Given records:
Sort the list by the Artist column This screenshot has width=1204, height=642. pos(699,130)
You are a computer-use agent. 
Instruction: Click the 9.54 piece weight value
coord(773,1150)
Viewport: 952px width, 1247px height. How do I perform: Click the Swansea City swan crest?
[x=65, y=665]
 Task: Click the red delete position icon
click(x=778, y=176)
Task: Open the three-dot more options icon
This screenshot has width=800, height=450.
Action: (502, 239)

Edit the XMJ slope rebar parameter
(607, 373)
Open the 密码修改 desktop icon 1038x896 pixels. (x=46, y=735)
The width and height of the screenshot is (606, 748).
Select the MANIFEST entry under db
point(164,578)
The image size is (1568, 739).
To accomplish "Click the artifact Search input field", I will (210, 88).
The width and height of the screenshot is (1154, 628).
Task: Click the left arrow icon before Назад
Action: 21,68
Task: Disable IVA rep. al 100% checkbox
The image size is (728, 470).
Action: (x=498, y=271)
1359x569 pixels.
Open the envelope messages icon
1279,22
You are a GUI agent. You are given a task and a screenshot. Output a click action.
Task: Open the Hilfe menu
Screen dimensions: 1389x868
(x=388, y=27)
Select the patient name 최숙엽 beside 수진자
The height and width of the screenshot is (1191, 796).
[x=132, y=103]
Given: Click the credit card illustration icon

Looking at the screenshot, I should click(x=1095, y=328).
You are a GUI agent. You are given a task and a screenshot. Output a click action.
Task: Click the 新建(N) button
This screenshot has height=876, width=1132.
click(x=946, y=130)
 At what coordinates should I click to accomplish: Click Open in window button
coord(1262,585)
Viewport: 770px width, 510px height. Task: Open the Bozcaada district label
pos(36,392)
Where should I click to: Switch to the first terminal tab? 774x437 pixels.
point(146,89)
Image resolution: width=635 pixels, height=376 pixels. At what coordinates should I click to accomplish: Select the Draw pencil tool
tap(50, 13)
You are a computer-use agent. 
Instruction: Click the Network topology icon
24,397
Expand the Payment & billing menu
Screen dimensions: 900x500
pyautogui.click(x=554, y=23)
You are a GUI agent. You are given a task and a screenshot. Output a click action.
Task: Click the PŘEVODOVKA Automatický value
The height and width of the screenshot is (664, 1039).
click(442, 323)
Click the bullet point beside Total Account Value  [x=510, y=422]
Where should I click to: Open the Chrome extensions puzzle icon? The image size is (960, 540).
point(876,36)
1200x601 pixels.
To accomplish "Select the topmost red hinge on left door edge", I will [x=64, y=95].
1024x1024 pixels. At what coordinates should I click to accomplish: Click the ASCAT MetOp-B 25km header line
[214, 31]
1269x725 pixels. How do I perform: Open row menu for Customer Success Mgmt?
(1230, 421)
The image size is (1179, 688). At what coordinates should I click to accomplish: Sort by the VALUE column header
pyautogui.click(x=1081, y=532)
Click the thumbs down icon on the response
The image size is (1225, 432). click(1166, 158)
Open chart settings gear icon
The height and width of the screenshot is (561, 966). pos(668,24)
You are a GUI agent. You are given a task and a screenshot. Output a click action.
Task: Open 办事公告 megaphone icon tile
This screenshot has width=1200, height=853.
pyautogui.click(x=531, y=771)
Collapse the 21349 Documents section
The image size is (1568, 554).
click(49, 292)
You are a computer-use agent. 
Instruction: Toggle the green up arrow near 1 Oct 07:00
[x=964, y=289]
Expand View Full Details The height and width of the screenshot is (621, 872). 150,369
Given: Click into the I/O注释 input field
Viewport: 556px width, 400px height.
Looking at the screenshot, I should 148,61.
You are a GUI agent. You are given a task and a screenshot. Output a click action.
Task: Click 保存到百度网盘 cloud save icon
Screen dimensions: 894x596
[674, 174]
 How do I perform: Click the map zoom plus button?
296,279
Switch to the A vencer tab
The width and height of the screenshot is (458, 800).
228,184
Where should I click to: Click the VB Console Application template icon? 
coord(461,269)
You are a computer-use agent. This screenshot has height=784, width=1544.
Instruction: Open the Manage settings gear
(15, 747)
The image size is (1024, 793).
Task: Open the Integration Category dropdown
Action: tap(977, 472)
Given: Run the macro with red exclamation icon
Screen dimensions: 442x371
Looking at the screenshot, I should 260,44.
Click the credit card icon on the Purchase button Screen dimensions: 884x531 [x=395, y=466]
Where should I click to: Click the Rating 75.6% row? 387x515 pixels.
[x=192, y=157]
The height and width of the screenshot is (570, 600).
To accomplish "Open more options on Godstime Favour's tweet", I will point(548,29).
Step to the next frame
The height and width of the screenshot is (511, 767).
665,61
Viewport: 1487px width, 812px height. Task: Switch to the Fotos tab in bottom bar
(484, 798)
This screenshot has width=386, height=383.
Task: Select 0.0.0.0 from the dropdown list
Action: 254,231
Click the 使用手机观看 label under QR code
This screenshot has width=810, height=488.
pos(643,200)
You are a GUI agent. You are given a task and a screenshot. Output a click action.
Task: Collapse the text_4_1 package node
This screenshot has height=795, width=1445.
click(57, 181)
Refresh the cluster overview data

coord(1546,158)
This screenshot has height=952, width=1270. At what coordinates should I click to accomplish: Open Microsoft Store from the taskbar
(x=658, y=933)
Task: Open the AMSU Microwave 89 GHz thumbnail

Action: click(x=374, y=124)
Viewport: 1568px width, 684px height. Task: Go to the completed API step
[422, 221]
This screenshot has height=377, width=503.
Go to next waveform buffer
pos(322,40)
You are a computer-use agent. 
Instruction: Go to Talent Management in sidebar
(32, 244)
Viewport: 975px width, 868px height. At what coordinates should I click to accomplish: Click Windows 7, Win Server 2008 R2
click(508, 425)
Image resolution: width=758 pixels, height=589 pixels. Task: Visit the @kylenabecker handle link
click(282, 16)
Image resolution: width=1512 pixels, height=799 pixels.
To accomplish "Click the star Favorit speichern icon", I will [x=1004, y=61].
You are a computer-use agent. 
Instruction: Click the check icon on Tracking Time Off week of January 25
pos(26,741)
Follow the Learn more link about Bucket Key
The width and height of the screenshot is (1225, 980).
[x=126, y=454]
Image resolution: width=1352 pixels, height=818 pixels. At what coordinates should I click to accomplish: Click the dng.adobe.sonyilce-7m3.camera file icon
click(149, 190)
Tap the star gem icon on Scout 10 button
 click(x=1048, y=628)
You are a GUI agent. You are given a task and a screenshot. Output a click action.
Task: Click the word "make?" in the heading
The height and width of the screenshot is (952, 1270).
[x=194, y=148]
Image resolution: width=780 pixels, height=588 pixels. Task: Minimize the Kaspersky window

What the task asks: Would you copy out exactly the lines from the one holding "Image resolution: width=1512" through the end of the entries above, both ends included?

Reply:
Image resolution: width=1512 pixels, height=799 pixels.
To accomplish "Click the star Favorit speichern icon", I will [x=1004, y=61].
You are a computer-use agent. 
Instruction: Click the check icon on Tracking Time Off week of January 25
pos(26,741)
Follow the Learn more link about Bucket Key
The width and height of the screenshot is (1225, 980).
[x=126, y=454]
Image resolution: width=1352 pixels, height=818 pixels. At what coordinates should I click to accomplish: Click the dng.adobe.sonyilce-7m3.camera file icon
click(149, 190)
Tap the star gem icon on Scout 10 button
 click(x=1048, y=628)
You are a GUI agent. You are given a task and a screenshot. Output a click action.
Task: Click the word "make?" in the heading
The height and width of the screenshot is (952, 1270).
[x=194, y=148]
Image resolution: width=780 pixels, height=588 pixels. Task: Minimize the Kaspersky window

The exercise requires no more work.